Boas-vindas ao Ano Novo que já conhecemos

Por Maurício Lopes

Ao assistir às tradicionais retrospectivas de fim de ano, que ocupam a grade de programação das emissoras nesse período, percebe-se que elas revelam menos um balanço do tempo que se encerra e mais um prenúncio do que está por vir. As catástrofes ambientais exibidas com imagens impactantes não são meros registros do passado recente: funcionam como um trailer inquietante do futuro imediato. A criminalidade que assola nossas cidades, narrada por âncoras engravatados nas últimas semanas de dezembro, tampouco se limita ao que marcou 2025 — seguirá fazendo parte da rotina no ano que se aproxima. O mesmo vale para os escândalos nos bastidores da política brasileira, protagonizados ao longo dos doze meses que agora se despedem, mas que dificilmente respeitarão a virada do calendário.

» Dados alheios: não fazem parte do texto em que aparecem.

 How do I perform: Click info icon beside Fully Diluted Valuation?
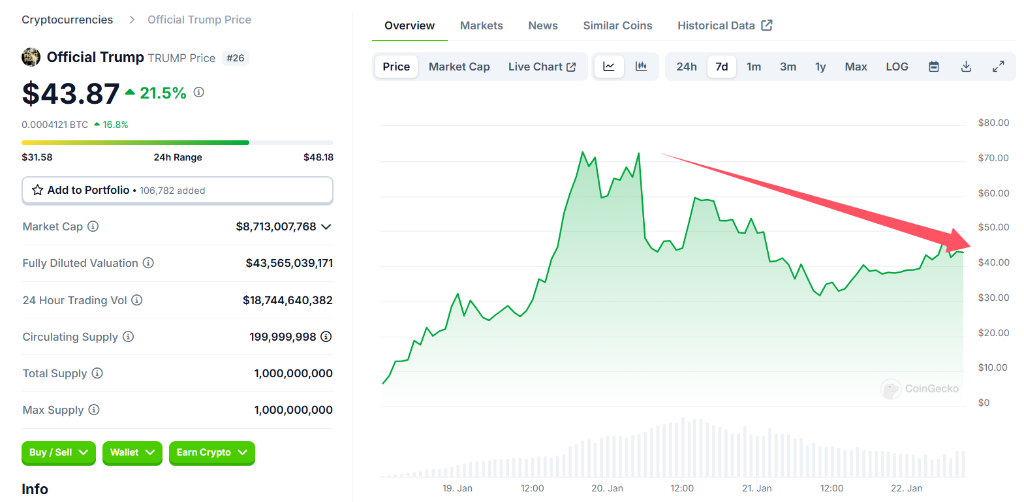[148, 264]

“A história simplesmente se repete. O que foi feito antes será feito outra vez. Nada debaixo do sol é realmente novo.” O excerto bíblico talvez não seja o mais indicado para estampar, com caracteres especiais, um cartão de boas-festas. Ainda assim, ele corrobora perfeitamente o estado de espírito de um escriba acometido da clássica síndrome de fim de ano. Aos mais radiantes, otimistas e ansiosos por um ano vindouro auspicioso, sugiro recorrer a um velho conhecido — melancólico na medida certa —, o poeta Carlos Drummond de Andrade, que reaparece religiosamente a cada dezembro lembrando que “quem teve a ideia de cortar o tempo em fatias foi um indivíduo genial. Industrializou a esperança, fazendo-a funcionar ao limite da exaustão”.

Para nós, brasileiros, 2026 chega temperado com especiarias típicas de tempos tidos como esperançosos: Teremos eleições, nas quais as promessas se acenderão como fogos de artifício na propaganda obrigatória. Haverá também o sonho do hexacampeonato, embalado por um novo e célebre técnico e por nosso principal craque em ritmo de recuperação, ambos convocados à conduzir a seleção canarinho rumo ao tão aguardado hexa. Soma-se a isso o robusto salário mínimo recém-anunciado, comemorado por aqueles que não se sentam à mesa dos banquetes secretos das verbas, jetons e “rachadinhas” espalhadas aqui e acolá.

A quem ainda cultiva esperanças, que as regue diariamente com afinco — e, se possível, com a água generosa do Rio Parnaíba ou do Poty — como quem cuida do jardim secreto da própria existência. Desejo, sinceramente, saúde. Sobretudo a emocional. A todos os brasileiros dignos de merecer a sorte do mundo, e que carregam, ano após ano, as mesmas mazelas que se repetem como estações teimosas, sempre à espera de uma casta inepta que jamais consegue saná-las por completo.

Quanto a mim, sempre cético e de niilismo aflorado, sigo a cantarolar Cazuza, que já enxergava “um futuro a repetir o passado e um museu de grandes novidades”. Ergo, assim, um brinde ao Ano Novo que se aproxima — mesmo sendo, no fundo, o velho ano de sempre: previsível, repetitivo e reincidente. Que o calendário nos seja mais generoso do que a história.